- Film poster
- Icelandic: Grimmd
- Directed by: Anton Sigurðsson
- Screenplay by: Anton Sigurðsson
- Produced by: Anton Sigurðsson; Erlingur Jack Guðmundsson; Haraldur Bender; Arnar Benjamín Kristjánsson;
- Starring: Margrét Vilhjálmsdóttir; Sveinn Ólafur Gunnarsson;
- Cinematography: Árni Filippusson
- Edited by: Árni Freyr Haraldsson
- Production company: Virgo Films
- Release date: 21 October 2016 (Iceland);
- Running time: 104 minutes
- Country: Iceland
- Language: Icelandic

= Cruelty (2016 film) =

2016 Icelandic film

Cruelty (Grimmd) is a 2016 Icelandic film written and directed by Anton Sigurðsson.

The film revolves around two young sisters from Reykjavík who are found murdered and the two police detectives assigned to solve the case.

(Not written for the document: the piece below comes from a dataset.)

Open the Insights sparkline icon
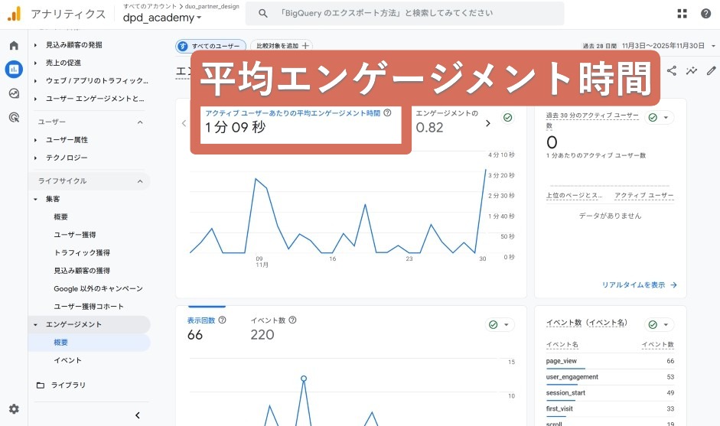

== Awards and nominations ==
In 2017, Cruelty was nominated for awards at the Filmfest Hamburg and Santa Barbara International Film Festival. Margrét Vilhjálmsdóttir was nominated for Actress of the Year at the Edda Awards.

==Court case==
In 2023, director Anton Sigurðsson was found guilty of embezzling ticket sales from the film, using pre-paid ticket sales to pay outstanding salaries and other outstanding production expenses when an Icelandic Film Center (KMI) post-production grant was heavily postponed. However, Sigurðsson's father and another producer were found to have been responsible for the ticket purchases and transfers of funds respectively, resulting in one charge being dismissed and Sigurðsson receiving a vacated sentence. Nevertheless, Sigurðsson stated that he was "naive" and "took full responsibility for the case."